Reconsider Columbus. Honor Indigenous People’s Day

Our words carry medicine.  We use our words to pray for our children.  We use our words to heal.  We use our words to uplift and inspire. Our words, though, can carry poison as well.  Observing a holiday in honor of Christopher Columbus perpetuates and exploits ignorance. It hurts Native Americans by reinforcing our absence from our national consciousness and celebrating our genocide and it hurts non-Native’s by reinforcing the arrival of a European as a more impressive story than the indigenous story of survival, stewardship and sovereignty. 

We know that the “Columbus consciousness” has left a deep impression on us because we did a brief survey underneath the shadow of the infamous Columbus Circle relic in New York City. With a crew of Natives, we asked over 100 New Yorkers to identify the “origin” of our Native models to understand where contemporary Native lives exist in popular consciousness.

 If Columbus had his way, we’d all be dead.  But indigenous erasure from national consciousness has a similar effect.  When we celebrate Columbus, we celebrate the beginning of our erasure. The continued celebration of Columbus continues to silence us, continues to render us invisible and extinct.

The indigenous story is more accurate, and it’s a story that we all deserve to hear. Let us begin to write and speak a healing narrative that honors Native people, lets get to know each other, lets hug each other- you can and should #huganative today. Thank your Native brothers and sisters for welcoming you to their land. Today, Indigenous People’s Day, is a good day for that.

Here are living breathing awesome Native people (photographed for Project 562) that we think you might want to know instead, and if you see them, offer them a hug.


This gorgeous photo is of former Vice-Chair Woman for the Tulalip tribe (Washington) Deborah Parker and her daughter Kayah George, both prominent advocates for tribal women’s rights and well being.

Meet my Swinomish (Washington) family: Chase, Mama Nancy, Tandy and Tanner Wilbur in front of our family boat, the TW Legacy.  We fish the Pacific Northwest coastal waters for salmon, geoducks, Dungeness crabs, and shrimp, exercising our Treaty of Point Elliot sovereignty as well as the fishing and gaming rights of the 1974 Judge Boldt Decision.

Here’s the fabulous Crow (Montana) designer Bethany Yellowtail, an incredibly talented and original fashion designer based in Los Angeles.  Bethany draws from haute couture and the aesthetics of her traditional Crow roots in her dope and extraordinarily successful fashion line, B.Yellowtail, all of which is manufactured in the U.S. as part of her commitment to local empowerment.

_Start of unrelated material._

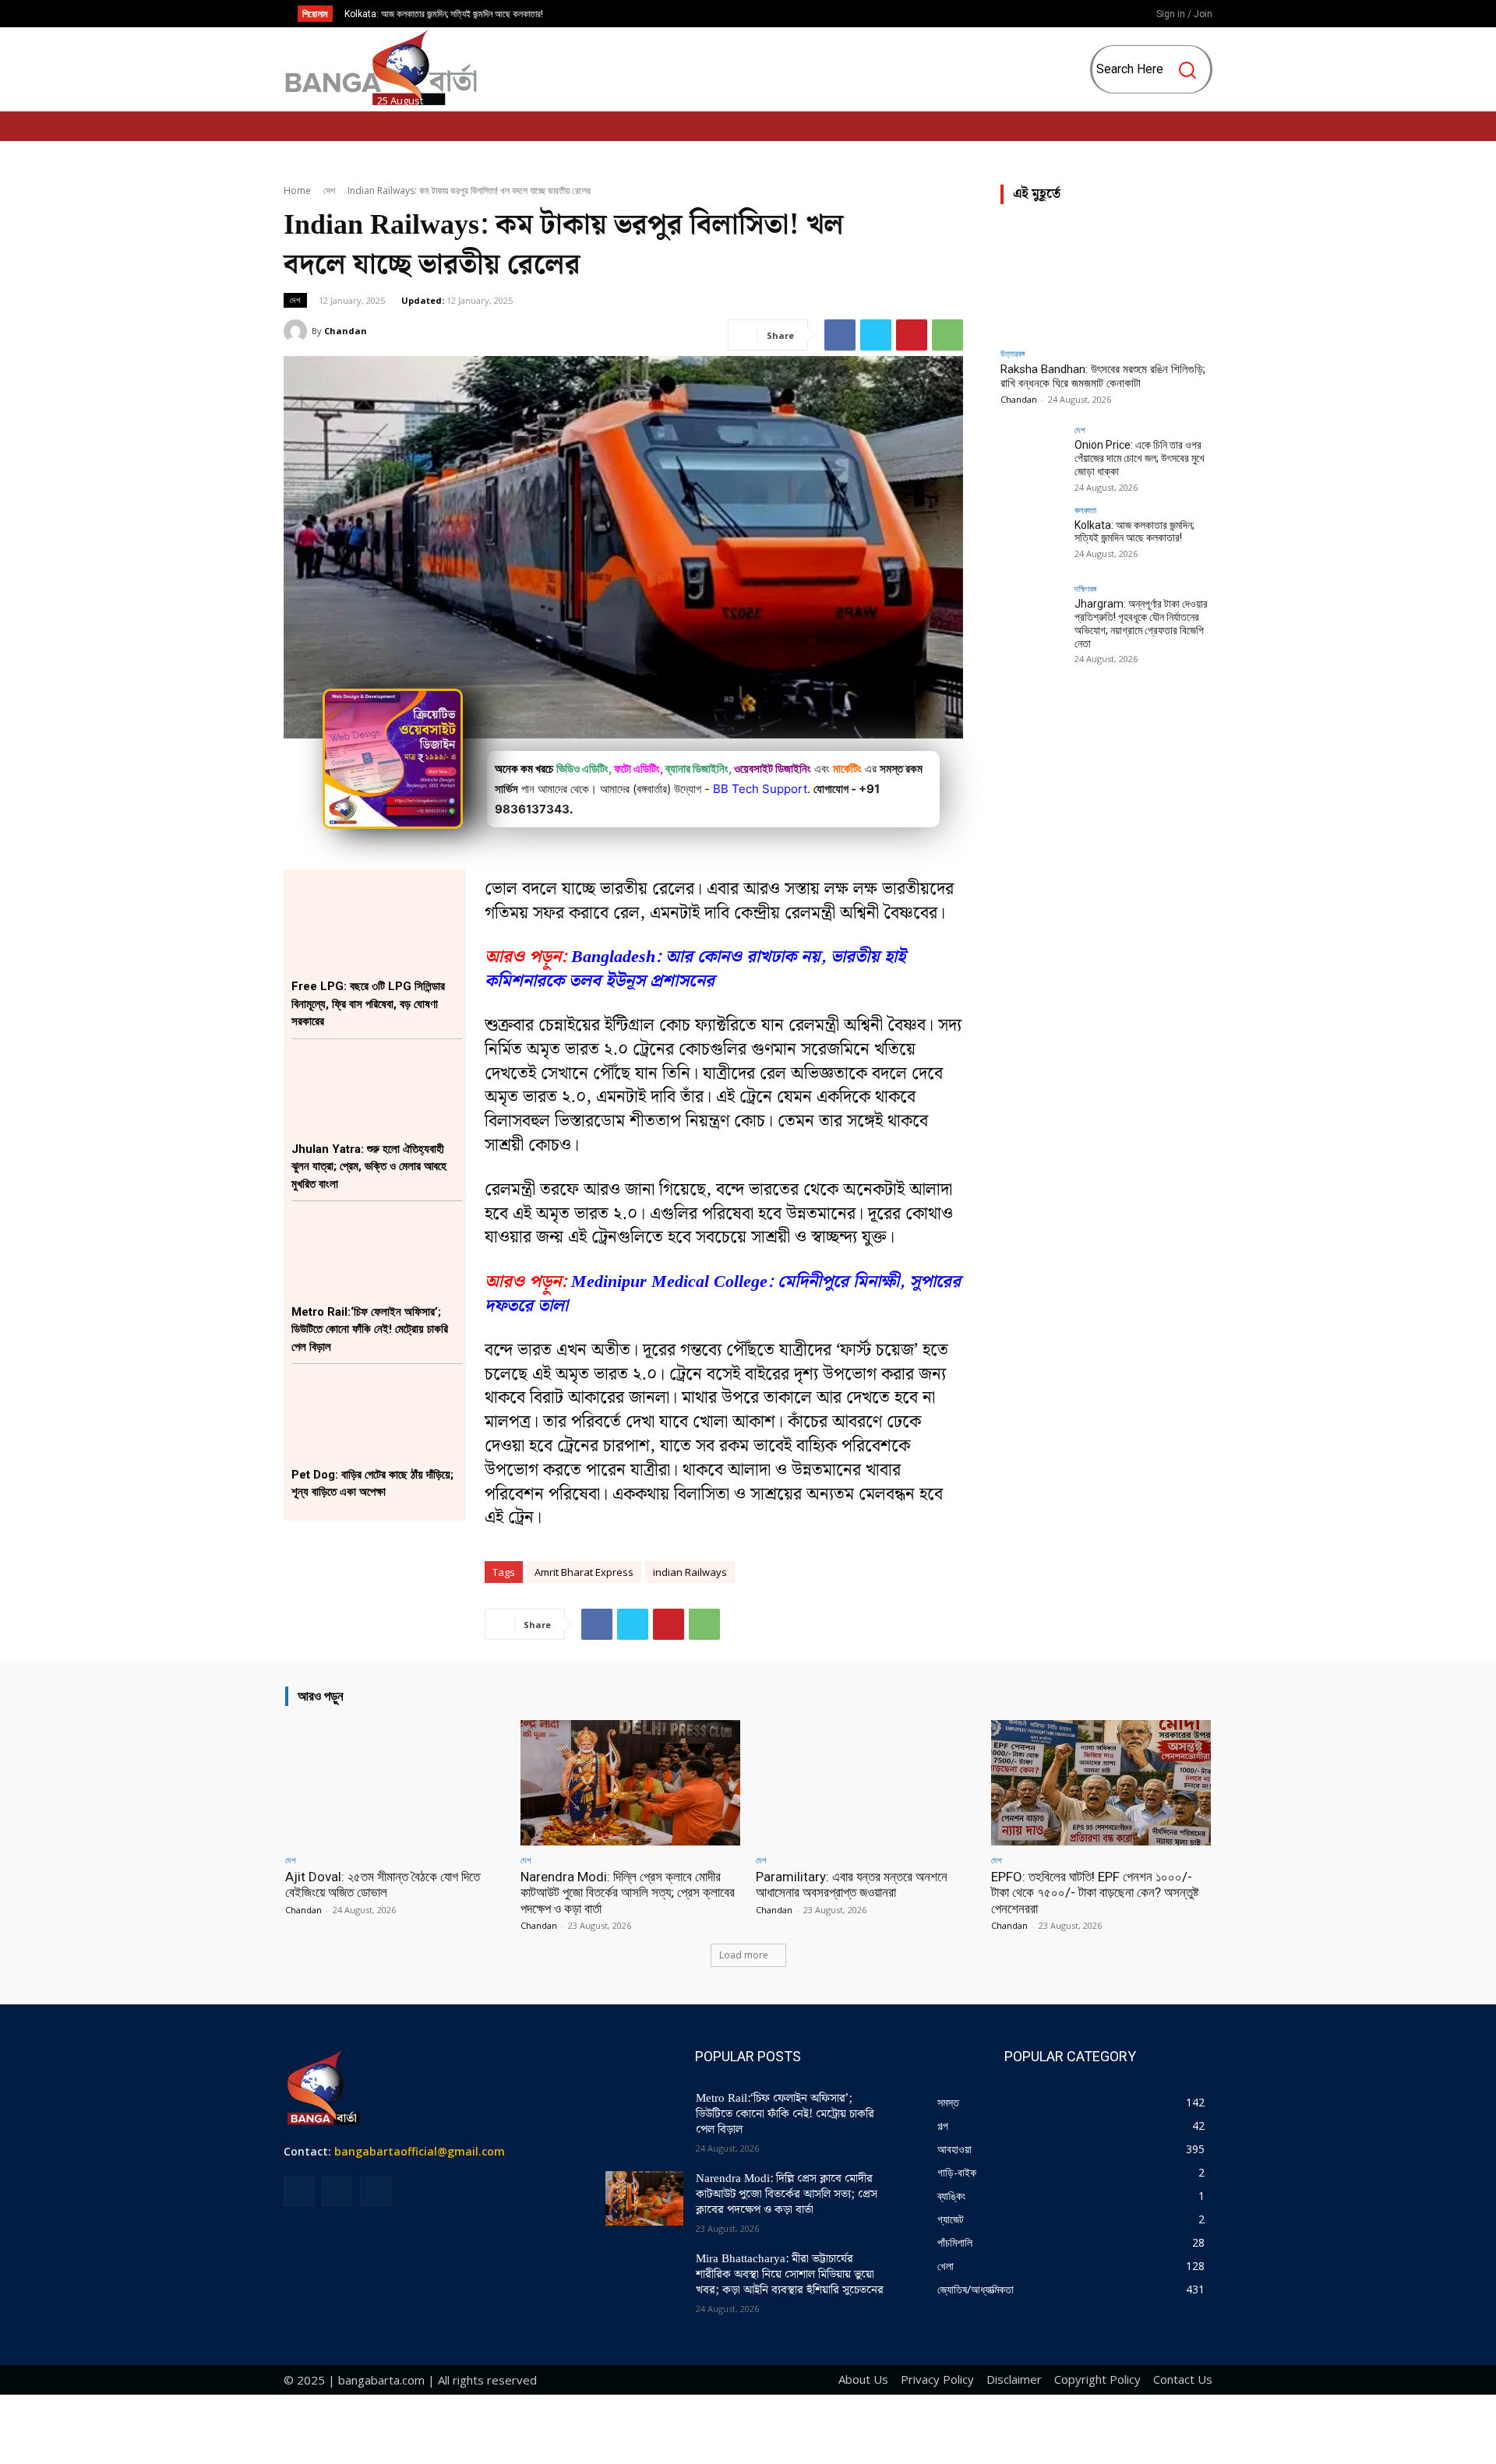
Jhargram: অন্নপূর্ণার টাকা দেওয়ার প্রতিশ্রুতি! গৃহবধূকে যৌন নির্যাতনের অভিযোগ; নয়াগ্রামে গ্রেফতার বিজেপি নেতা (1141, 623)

This is Laura Red Elk, one of the “Navajo Walkers” opposed to fracking on Navajo Nation (Arizona); you can learn more about their inspiring activism elsewhere on the Project 562 blog.

This wonderful gentleman is Grandpa Paul Ortega, an amazing Mescalero Apache musician (New Mexico) who created a sound that revolutionized the Native American music scene.  A venerated medicine man, Ortega gracefully fused Native American healing traditions with beguiling guitar chords, the deep power of the bass drum, and a mournful harmonica. 


Dr. Adrienne Keene from Eastern Band of Cherokee, one of my dearest friends and idols, writes eloquently about Columbus Day on her own blog Native Appropriations:

“So why do I share all these stories? Because this is the Indian Country I know. These are the survivors, the anomalies, the surprises on earth. This is the progress that we represent. The side effect of the narrative of Columbus Day is an erasure of our existence back then, and an erasure of our contemporary existence now. The Americas existed before 1492, and despite the best efforts of colonization, we continue to exist, we continue to resist, and we continue to thrive. These snapshots offer just a fraction of my Native friends and colleagues, and an even smaller sliver of all of the amazing people that make up Native America. We are still here, and we’re not all sitting around in Tipi’s, wearing feathered headdresses, or speaking in broken “Tonto speak.” We are able to combine western education and traditional culture as a means to move our communities forward. When Columbus landed on the shores of the Bahamas over 520 years ago, he started a legacy of genocide that nearly wiped the Indigenous Peoples of the Americas off the planet. We weren’t supposed to survive, but here we are. These young Native leaders are bringing Indigenous perspectives, innovations, and ways of knowing to science, technology, business, law, education, arts, and more, and this is something to celebrate. So today, instead of celebrating a murdering “explorer”–I choose to celebrate Indigenous Peoples.”